Premièrement : Une force pour le changement : Cette force qui s’exprime de deux manières- le ratio infirmières/patients (23,23 pour 100 000h) nettement plus large que les autres prestataires et l’approche de proximité, familiarité et disponibilité au chevet des patients, amène tout droit vers un changement non-borné. Il s’enregistre dans un cadre global qui peut être social, économique, politique, éducatif et bien sûr sanitaire. Cependant, l’homme est au centre de tout changement. Mais, sans la santé que les infirmières doivent leur apporter, le changement sera hypothéqué. Même si les infirmières ne font pas directement ce changement, elles constituent la machine qui le fait avancer. Donc, cette année, le thème leur donne un rôle de leadership. Donc, il convient de se demander comment un leader peut conduire des hommes vers le changement s’il ne se change pas lui-même ? Nous pensons fermement que les infirmières en Haïti doivent opérer des changements chez elles : changement culturel par une rupture épistémologique et au niveau de la formation.

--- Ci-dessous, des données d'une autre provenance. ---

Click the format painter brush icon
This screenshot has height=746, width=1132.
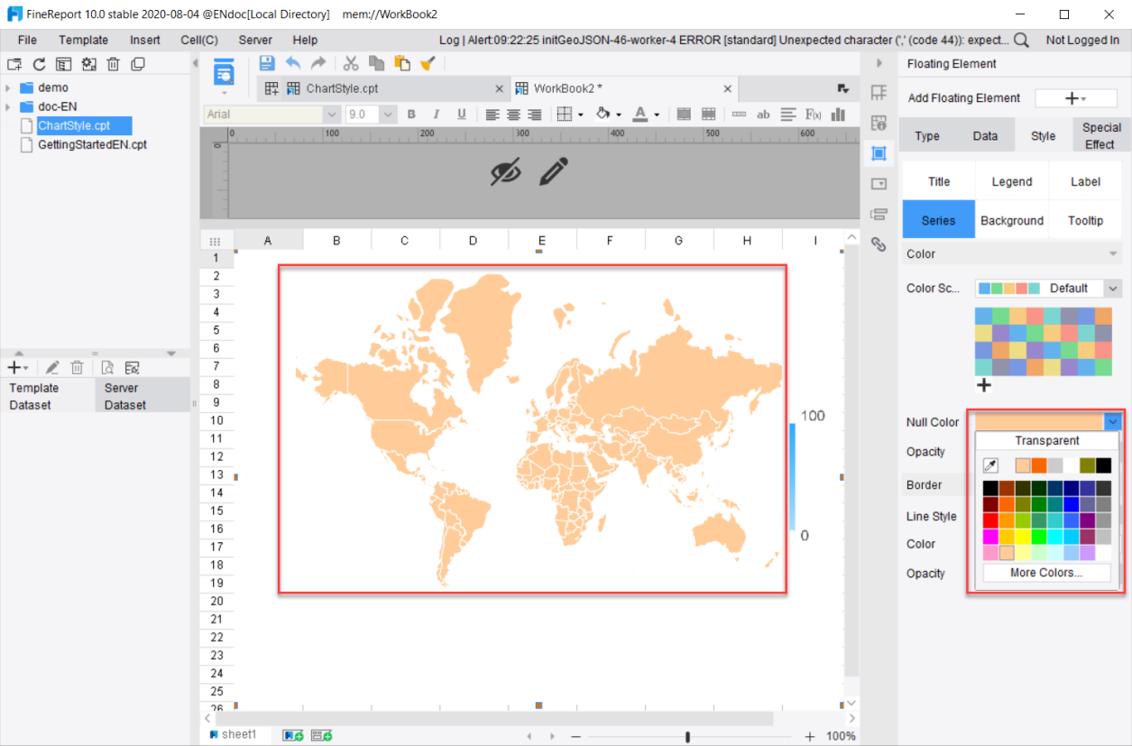(428, 63)
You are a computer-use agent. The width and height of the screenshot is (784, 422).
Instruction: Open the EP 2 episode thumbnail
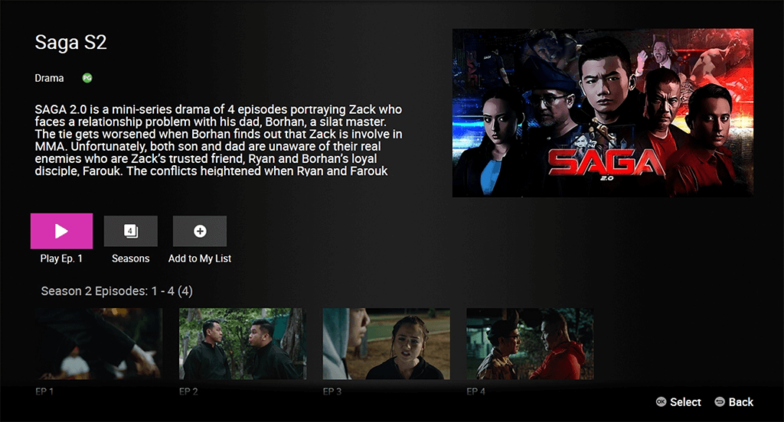coord(243,343)
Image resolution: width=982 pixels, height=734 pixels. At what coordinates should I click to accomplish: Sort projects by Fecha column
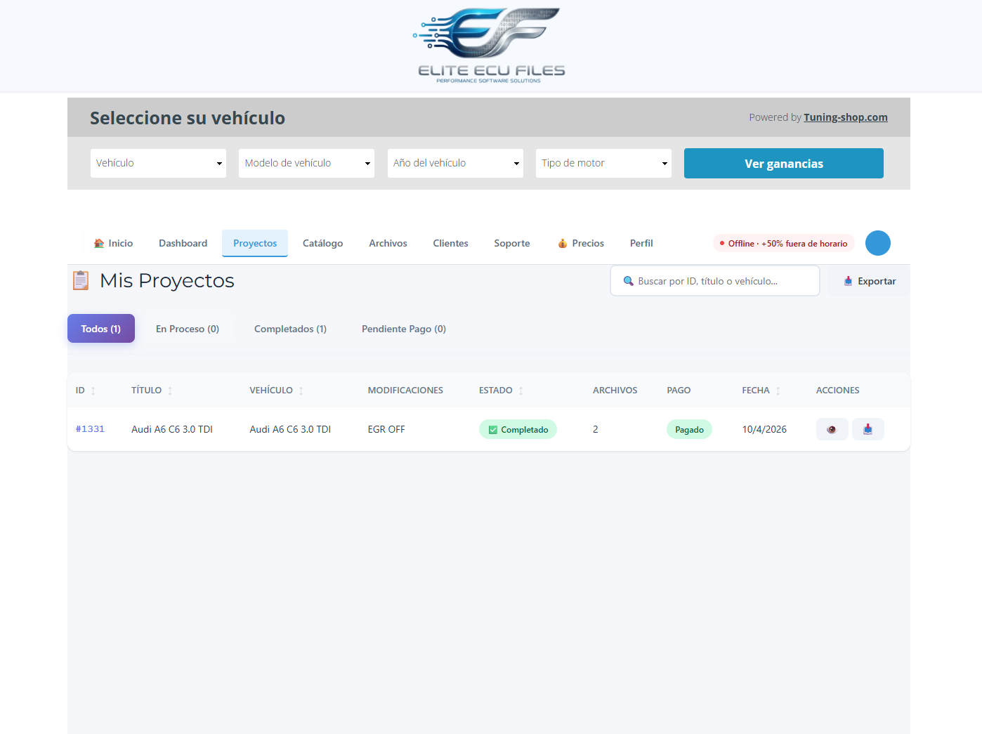coord(778,391)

Cette prémisse fait penser à une approche sociopolitique plutôt qu’à une approche sanitaire : l’infirmière est vue comme leader, décideur. Y-a-t-il déjà en Haïti, une infirmière ministre de la santé publique et de la population ? Pensent-elles à l’être ?
Deuxièmement : Une ressource vitale pour la santé : Cette approche est complémentaire à la première. Elle stipule que les infirmières ne doivent pas penser seulement mais travailler aussi dans la prise en charge des patients (approche de proximité et de quantité).
Cependant, cette ressource vitale peut être aussi mortelle quand son éducation elle-même n’est pas vitale. Plusieurs causes rentrent en jeu :
A) - Causes externes qui proviennent de la faiblesse de l’éducation au niveau secondaire, de la faiblesse économique et de l’infrastructure éducative.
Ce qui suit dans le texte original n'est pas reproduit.